No soy feminista pero...



"No soy feminista pero defiendo la igualdad entre hombres y mujeres".


Esto es como decir, "no soy madridista, pero tengo el carné y canto los goles cuando gana el Madrid, agito la bandera y me emociona cuando gana la liga".

El feminismo es la ideología que defiende la igualdad de OPORTUNIDADES y DERECHOS entre hombres y mujeres respetando las diferencias y por supuesto no pretende someter al hombre.

Cualquier otra cosa que te definan es un intento de desprestigio por parte del sistema patriarcal.

¿Qué te impide a ti decir que eres feminista?


- Pues no entiendo por qué se llama feminismo en vez de "igualismo".


Este es un razonamiento que se inventa el patriarcado, porque así volvemos a invisibilizar varias cosas: que las mujeres nos dimos cuenta de que la ideología machista nos oprimía y se invisibiliza la lucha.

Quieren convencernos de que las mujeres ya tenemos igualdad y la lucha es innecesaria. Niegan la violencia contra las mujeres haciendo generalizaciones del tipo: la violencia es violencia y no hay que matar a nadie. ¿Qué hubieran pensado si eso se le llega a decir por ejemplo a las víctimas del terrorismo?

¿Qué hay de malo que una palabra lleve de raiz lo femenino -fem?. Las mujeres también hemos visto que el machismo perjudica a los hombres, les priva de muchas experiencias vitales extraordinarias. Por eso los hombres también pueden y deben ser feministas, sin miedo alguno.

- Las mujeres también son agresivas.


Claro, pero la mayor parte de la violencia ejercida en el mundo, es por parte de varones. ¡Sólo tienes que mirar las noticas! además de los datos que dan algunas ONGs al respecto. Se les atribuye a los niveles más alto de testosterona, pero también influye la educación en la ideología machista y privación del apego en su crianza.

- Hay mujeres que quieren someter a los hombres y quitarles sus derechos. 

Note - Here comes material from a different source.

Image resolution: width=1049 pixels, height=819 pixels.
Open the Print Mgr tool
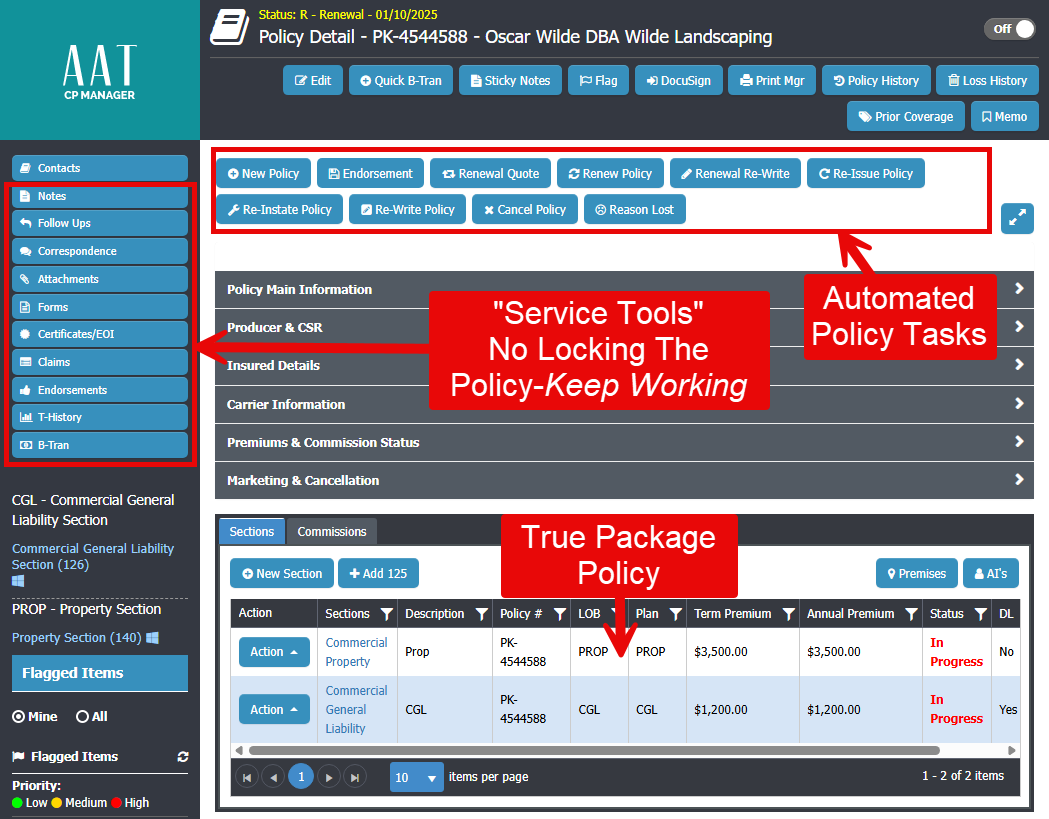tap(772, 81)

No puedo negar que haya mujeres rencorosas y ruines. Nadie es santo ni santa. Pero desde luego, no encontrarás ninguna civilización humana donde a los varones se les veje, mutile, maltrate o asesine por el mero hecho de tener pene. No hay ninguna comunidad de mujeres donde el discurso sea "los hombres deben ganar menos porque son lo-que-quieras-inventarte".

Los derechos de los varones:


¿Es un derecho no ocuparte de los hijos e irte de cervecitas mientras tu mujer cuida a los niños? No, jomío, eso no es un derecho.

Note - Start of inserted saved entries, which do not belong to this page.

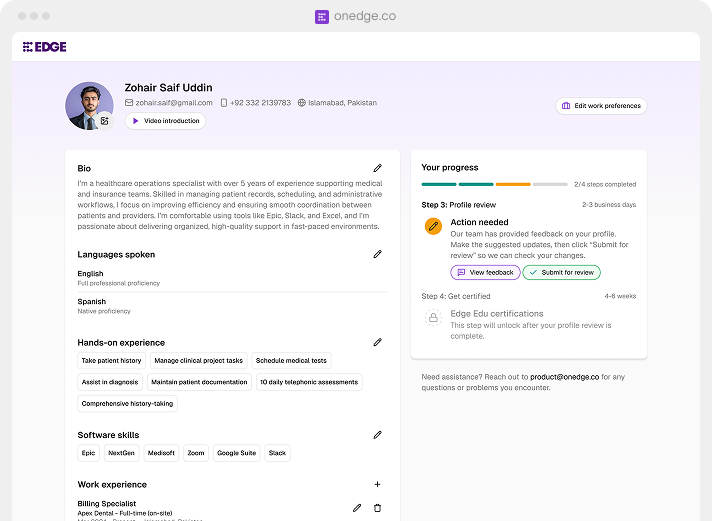Edit Software skills via pencil icon

(377, 435)
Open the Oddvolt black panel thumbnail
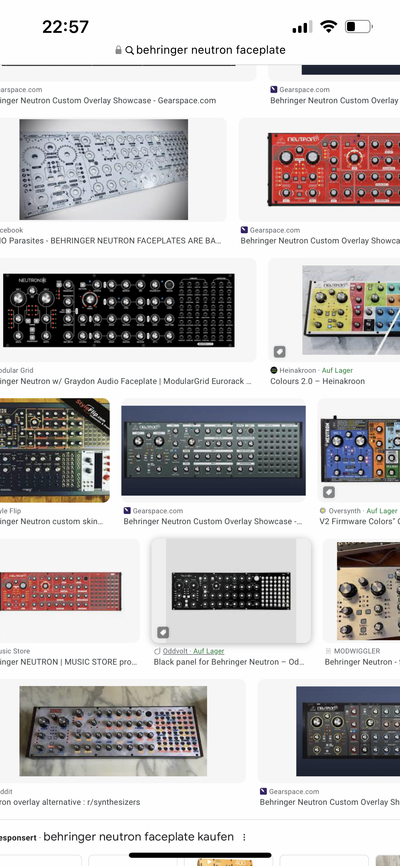The image size is (400, 866). 231,591
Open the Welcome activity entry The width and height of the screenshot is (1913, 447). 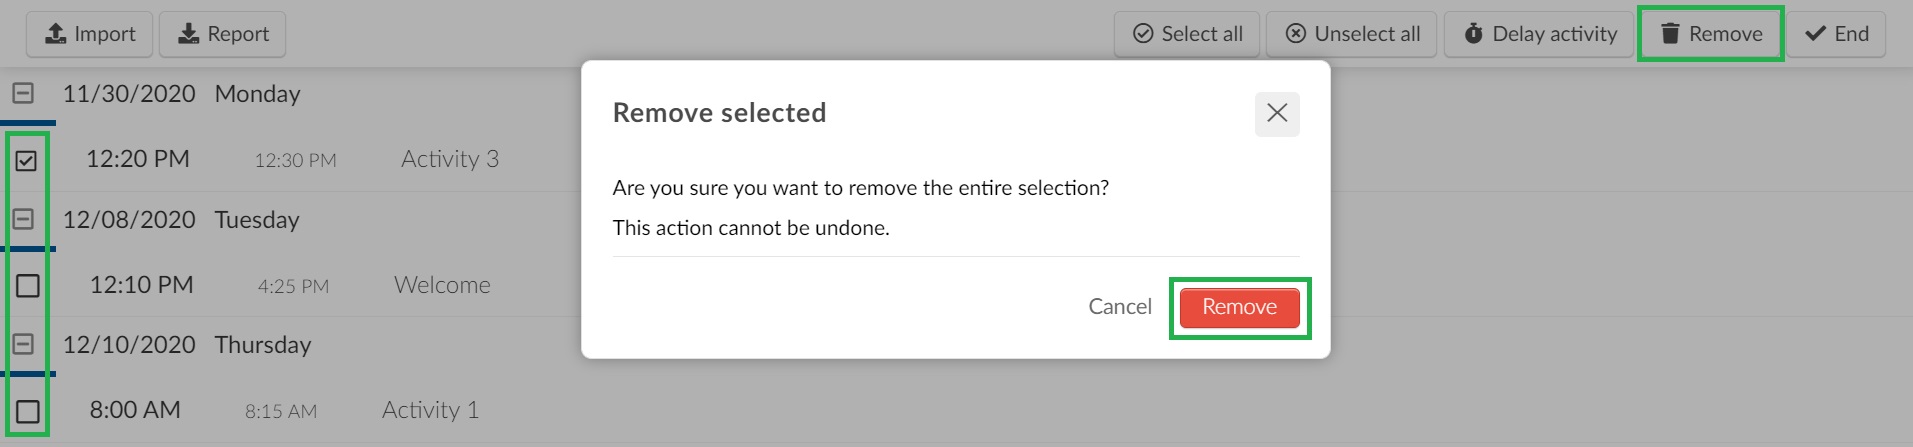pos(442,285)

¿Es un derecho no tocar la lavadora ni la plancha ni doblar la ropa? No, no es un derecho.

¿Es un derecho no pisar la cocina nada más que para coger ganchitos y refrescos para ver el partido? Pues tampoco.

¿Es un derecho no saber nada acerca de lo que pasa en el colegio de tus hijos o de las enfermedades, tratamientos y calendario vacunacional de tus hijos? No...

Todo esto no son derechos; es que tú no has conquistado el ámbito privado, que también te concierne. Y claro, si un día unas mujeres te dicen que también tienes que hacerlo, entiendo que te de pereza, pero es lo que hay. Si por esto te sale de la boca que somos unas "feminazis", háztelo mirar.

8 de marzo, día de la mujer.


Hoy es el día de la mujer trabajadora. En realidad, es el día de todas las mujeres, tengan un empleo remunerado o no, porque estar de "ama de casa" también es un trabajo.

De hecho, creo firmemente que el sistema capitalista se sustenta sobre el trabajo gratuito de las mujeres. ¿O cuánto crees que costaría tener un servicio de cocina, cuidados de niños y enfermos, planchado, chófer, apoyo en los deberes, etc? Echa la cuenta. ¿Y quién dice que todo eso tenemos que hacerlo por amor al arte? ¿Dónde viene escrito?

Me quedo con una frase de Mónica Oltra: "deconstruyamos al macho y demos la bienvenida al hombre", porque hacéis falta.

Yo soy feminista y no me avergüenza decirlo.